При этом, однако, возникает вопрос: а действительно ли ошибочен этот «сочувственный пафос» в творениях К. Чорного двадцатых годов?
Для некоторых критиков и даже писателей двадцатых — тридцатых годов будто и революции не было, хотя они клялись ею на каждом шагу. И будто бы не во имя человека социалистическая революция делалась, а для чего-то другого, потому что самой незначащей и подозрительной для этих «гуманистов» категорией была категория «человек», «личность». Критики эти не хотели понимать, что после прихода к власти трудового народа по-другому нужно относиться ко многим моральным категориям, которые раньше, возможно, использовались эксплуататорами для увековечивания своего господства. «Архиреволюционеры» от литературы с «железной» прямолинейностью тянули в одну сторону: сочувствие к человеку — не наша позиция («кустарничество», как горько пишет К. Чорный).
Противоречит ли такое «кустарничество» тому, что по-горьковски уважать человека надо? К. Чорный всем сердцем сочувствует человеку, который еще так придавлен минувшим, его идиотизмом, и вместе с тем глубоко уважает его беспокойство, его стремление вырваться к новой жизни. Разве не больше в таком взгляде истинно горьковского, чем в холодном, бездушном возвышении формулы над живым и справедливым человеческим чувством?
Неумение и нежелание сочувствовать чужой беде К. Чорный считает таким же наследием прошлого, как и бедность и темноту. Вспомним сцену из «Третьего поколения». Маленькая Иринка Назаревская осталась одна, больная, бездомная. «Руки она прятала в рукава но время от времени вытаскивала худенькие кулачки чтобы почесать грудь и голову. Кулачок был белый, костлявый и, казалось, светился насквозь. Личико у девочки было бледное, нос заострился. Какая-то женщина подала этому ребенку кусок хлеба и огурец. Но девочка покачала головой:
— Нельзя мне этого кушать, у меня живот больной.
Она говорила, как взрослая. В голосе ее звучал жестокий опыт. Старик с суковатой палкой и мешком за плечами набросился на женщину:
— Что ты даешь ей?
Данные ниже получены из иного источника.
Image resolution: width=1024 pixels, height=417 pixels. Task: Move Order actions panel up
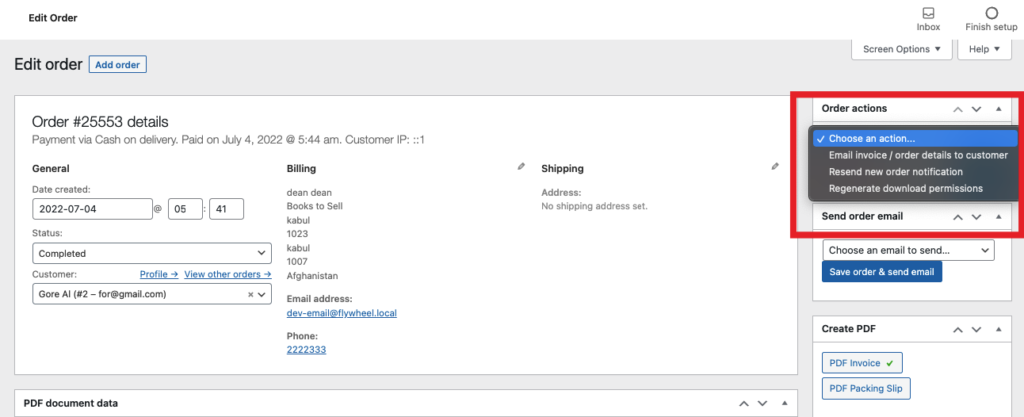958,108
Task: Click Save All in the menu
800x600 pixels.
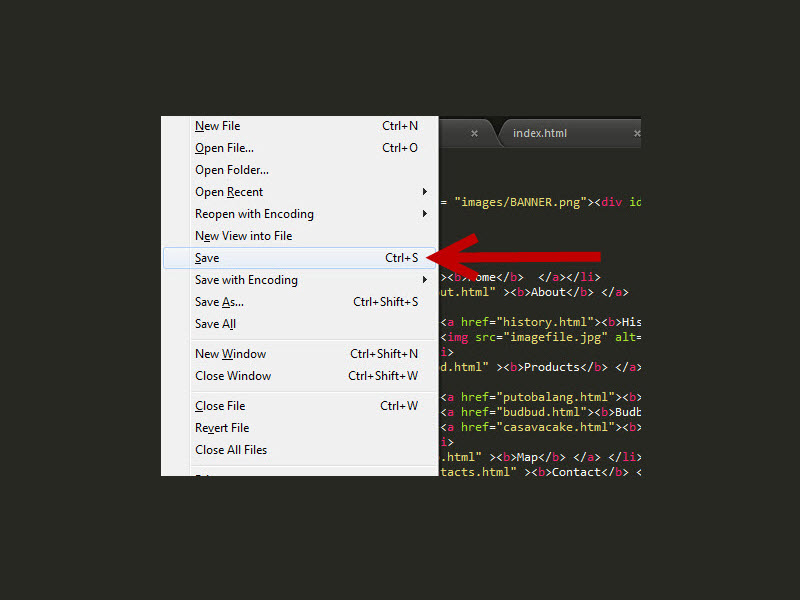Action: click(215, 324)
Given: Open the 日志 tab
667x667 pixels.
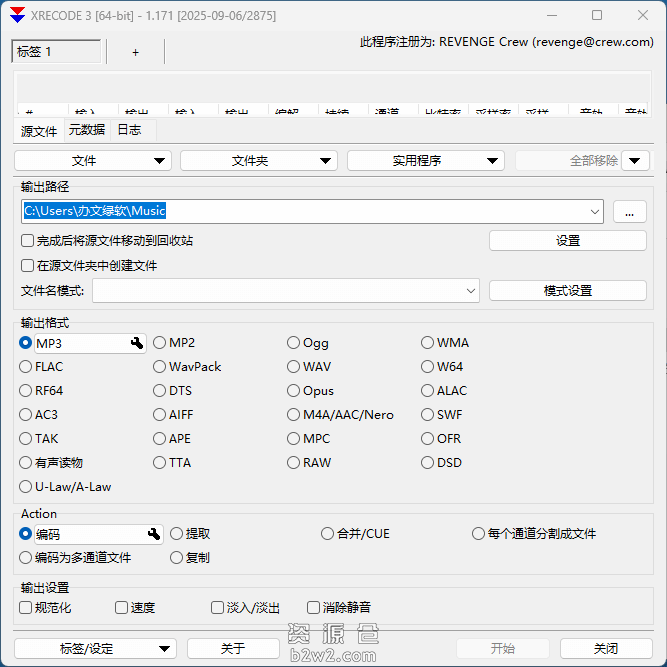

Подумаешь, огурец! Ты бы сальца или еще чего-нибудь полакомее. Вишь ты какая разборчивая! Вы тут над нею охаете, а она небось себе на уме... Ты не смотри, что мала,— она всякого за пояс заткнет! Коровы пасти где-нибудь, поди, и не уговоришь... Я вот расскажу вам, как у меня нынешним... (Тут он рассказал, что произошло у него нынешним летом.) Сидит выпрашивает, а где-нибудь неподалеку, наверное, сидит мать или отец да поглядывают, много ли дочка напросит, наклянчила — лишь бы ничего не делать!»
Именно потому, что он уважает и понимает кипение бурь в человеческой душе, знает, какая это ценность на земле — человек, именно поэтому К. Чорный наполняется сочувствием и даже умилением к человеку, который не прямо, через страдания, но «выходит на дороги иные». А если беда с человеком стряслась, он не старается заглушить в себе чувство человеческого сочувствия тем издавна знакомым эгоистическим способом, когда чужое (не свое, конечно) горе начинают измерять космическими и историческими масштабами. Горе старого Язепа («Сосны говорят»), у которого умер сын, не отменяет никаких законов общественного развития, но и не делается меньше даже «на фоне» этих законов. «Я вышел за ворота, взглянул на покосившуюся стену под желтыми кленами: на скошенной вчера и увядшей за ночь полевой траве лежал ничком дядька. Язеп. Плечи его дрожали, лицо было скрыто травой, и с травой перепутались черно-седые волосы».